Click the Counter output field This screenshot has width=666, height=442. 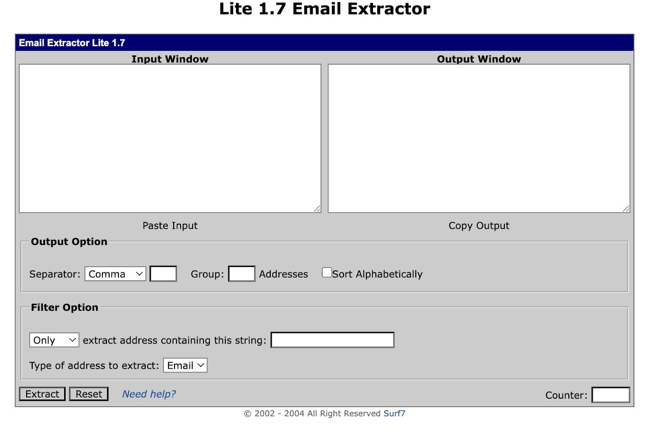point(611,395)
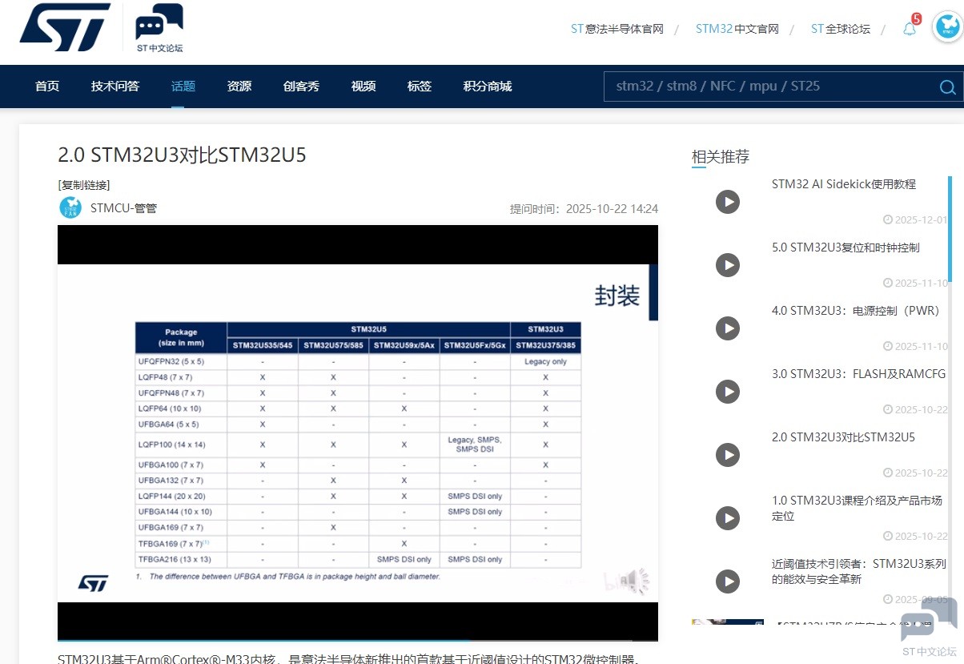Go to the 首页 navigation tab

pos(47,87)
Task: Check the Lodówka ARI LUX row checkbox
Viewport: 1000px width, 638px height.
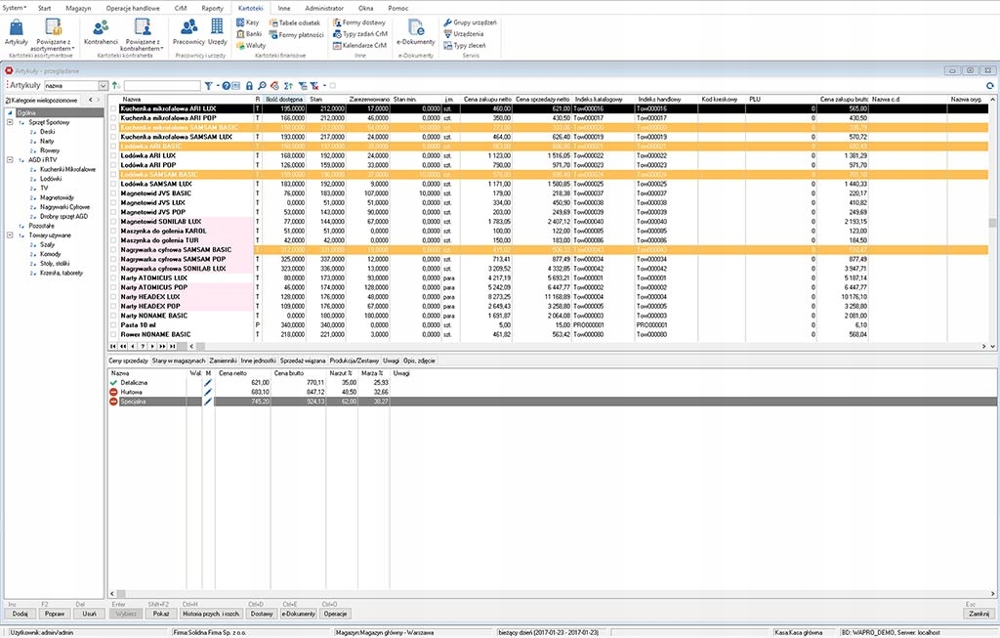Action: pyautogui.click(x=113, y=155)
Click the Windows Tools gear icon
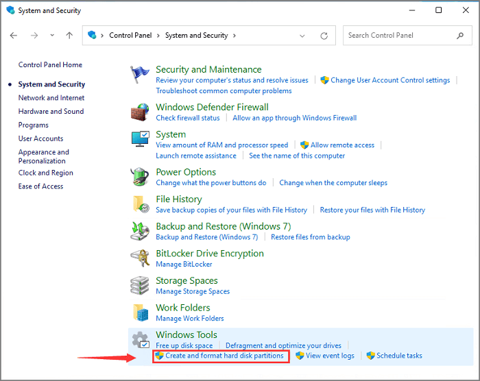The image size is (480, 381). (x=140, y=340)
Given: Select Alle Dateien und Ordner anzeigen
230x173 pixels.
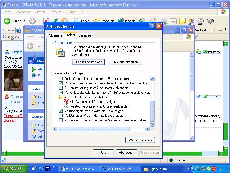Looking at the screenshot, I should (x=66, y=102).
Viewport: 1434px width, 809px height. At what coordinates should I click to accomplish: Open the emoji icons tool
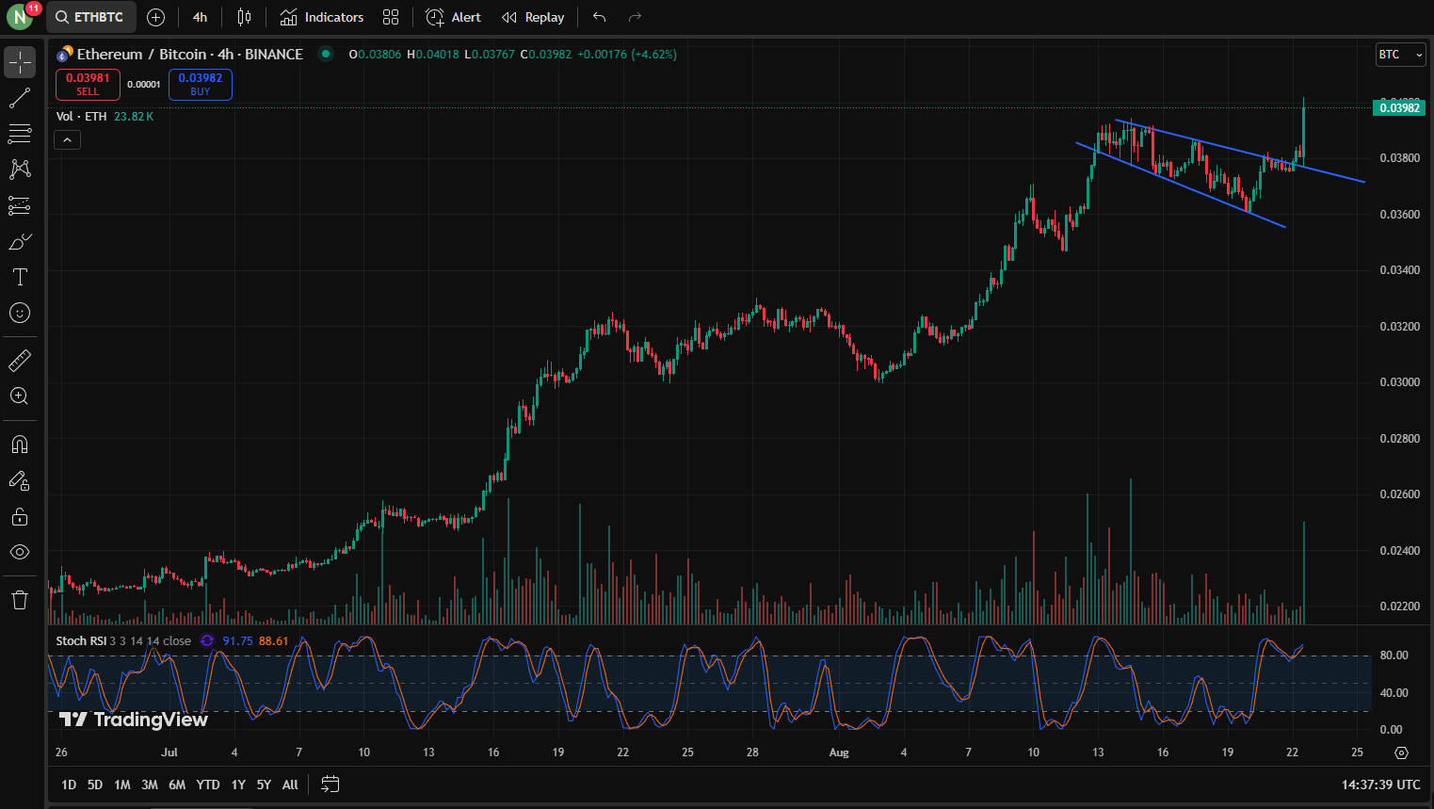[20, 313]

## TASK INSTRUCTIONS
Starting at the line that contains "Click the Windows Tools gear icon", retype every line through the end of the material exactly as written, including both end lines but no pictures.

## FINAL ANSWER
Click the Windows Tools gear icon
The image size is (480, 381). (x=140, y=340)
Given: Select Alle Dateien und Ordner anzeigen
230x173 pixels.
Looking at the screenshot, I should (x=66, y=102).
Viewport: 1434px width, 809px height. At what coordinates should I click to accomplish: Open the emoji icons tool
[20, 313]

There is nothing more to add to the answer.